Postby Ian on Thu Dec 28, 2006 9:02 am

Has anyone tried this utility yet?

http://forum.doom9.org/showthread.php?t=119871

-What is "Backup HDDVD" for?

It can do backup copies of HD DVD movies that YOU OWN! I don't want anyone to do
piracy here! This software is a good way to protect your investment, because I have
notice that this type of media seems very fragile, if it's scratched a little or
dirty, it won't play. It seems less tolerent than DVD format. (Higher density!)


-What "Backup HDDVD" is doing exactly?

This is a java based command line utility that decrypt video files (.evo) from a
HD DVD disk that you own, to your hard drive and you can play them back with a
HD DVD player software.


-What are the system requirements to use "Backup HDDVD"

1 - A Windows based system
2 - A HDDVD disk drive
3 - A HDDVD player software (like PowerDVD)
4 - A HDDVD movie(s)
5 - Java rutime 1.5
6 - The possibility to access the content of the disk with a drive letter under windows.
(you may need UDF 2.5 file system driver for this)
7 - A lot of free hard disk space to backup your movies!


-Was your first HDDVD movie hard to decrypt?

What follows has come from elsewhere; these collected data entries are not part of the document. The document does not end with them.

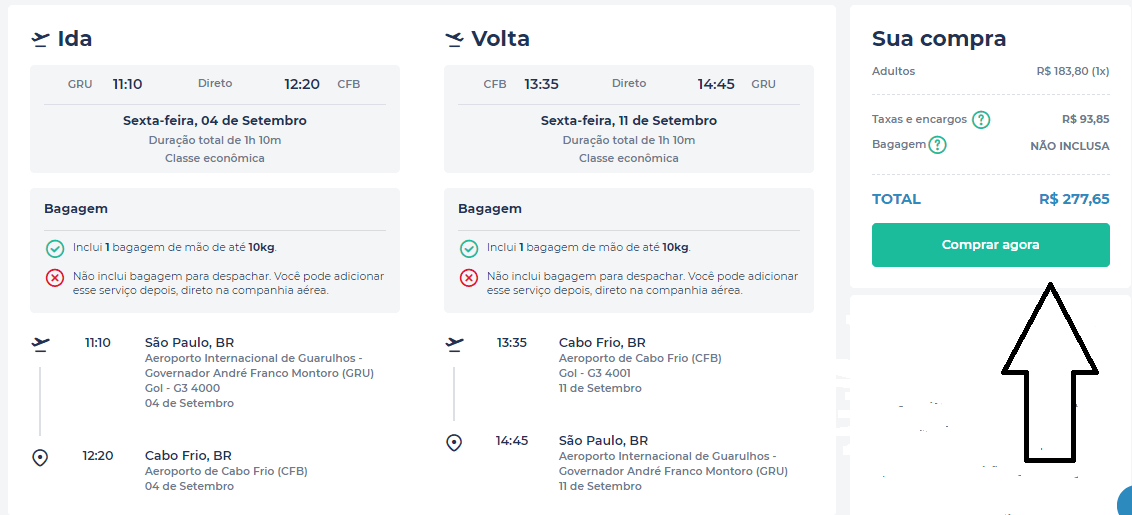Click location pin icon beside Cabo Frio arrival
1132x515 pixels.
click(40, 457)
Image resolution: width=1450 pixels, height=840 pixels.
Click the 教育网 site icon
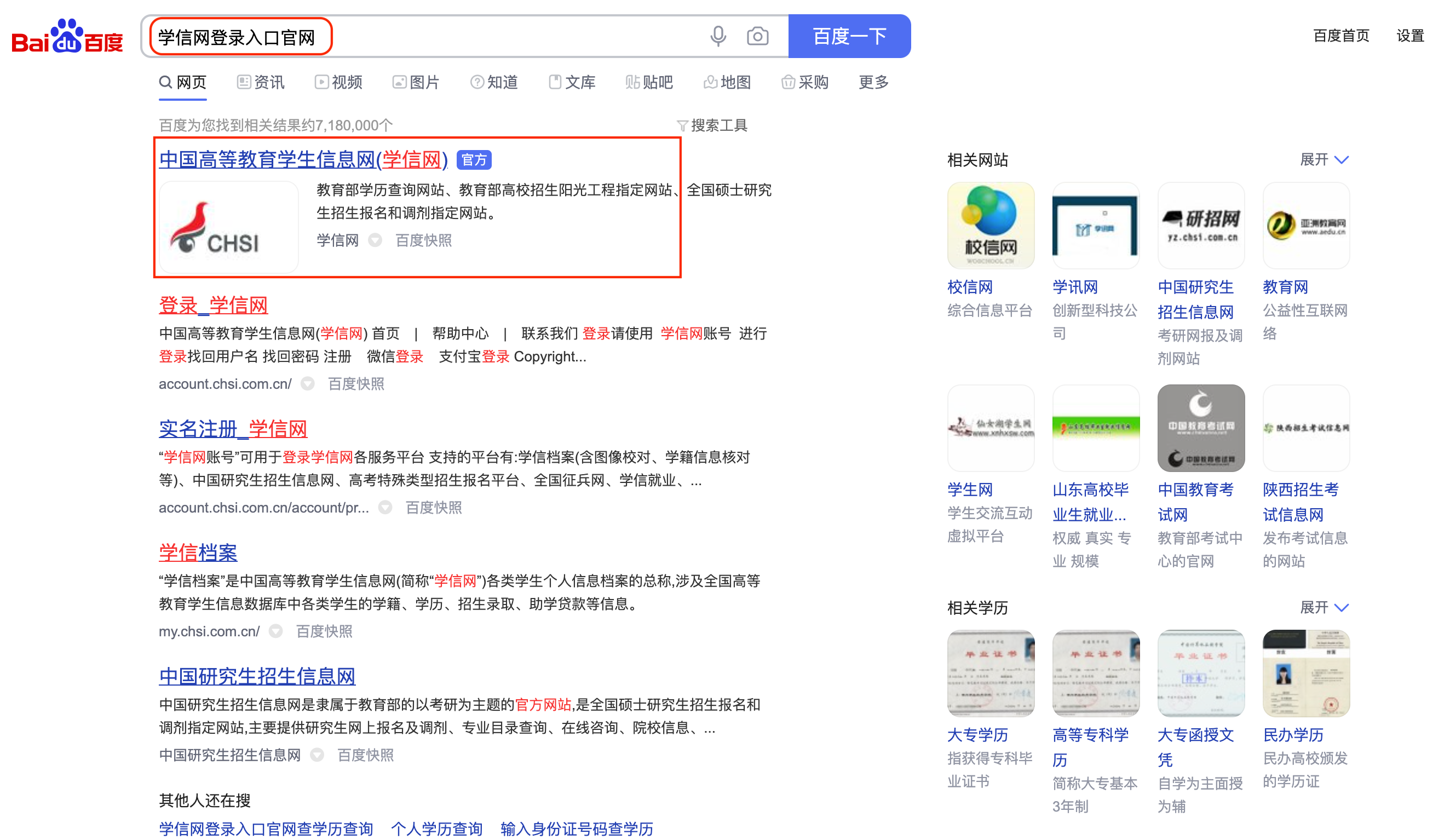pyautogui.click(x=1305, y=226)
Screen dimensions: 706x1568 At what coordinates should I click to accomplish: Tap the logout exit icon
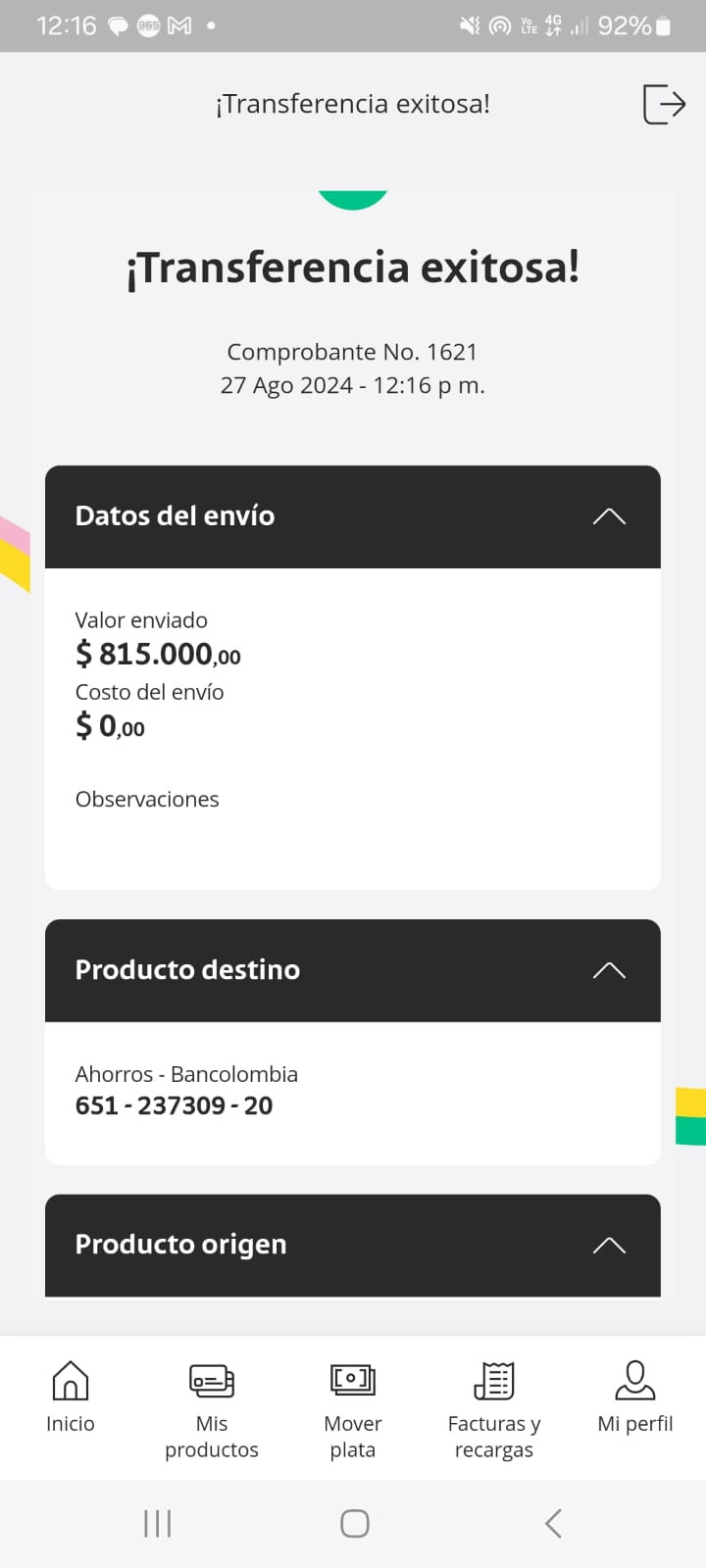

It took me around a week to do. But I have wasted few days
trying to work on too complicated approach. In fact, it is very simple.


-How do you do that?

The program itself has nothing special. It simply implement the AACS
decyption protocol. I have followed the freely available documents about AACS
Have a look at: www.aacsla.com
The trick, is to find what they call the "Title keys". So I figure out how to
extract them.


-How do you extract the "Title keys"?

I won't explain it in detail. Read the AACS doc first. You will understand.
The title keys are located on the disk in encrypted form, but for a
content to be played, it has to be decrypted! So where is the
decrypted version of the title key? Think about it...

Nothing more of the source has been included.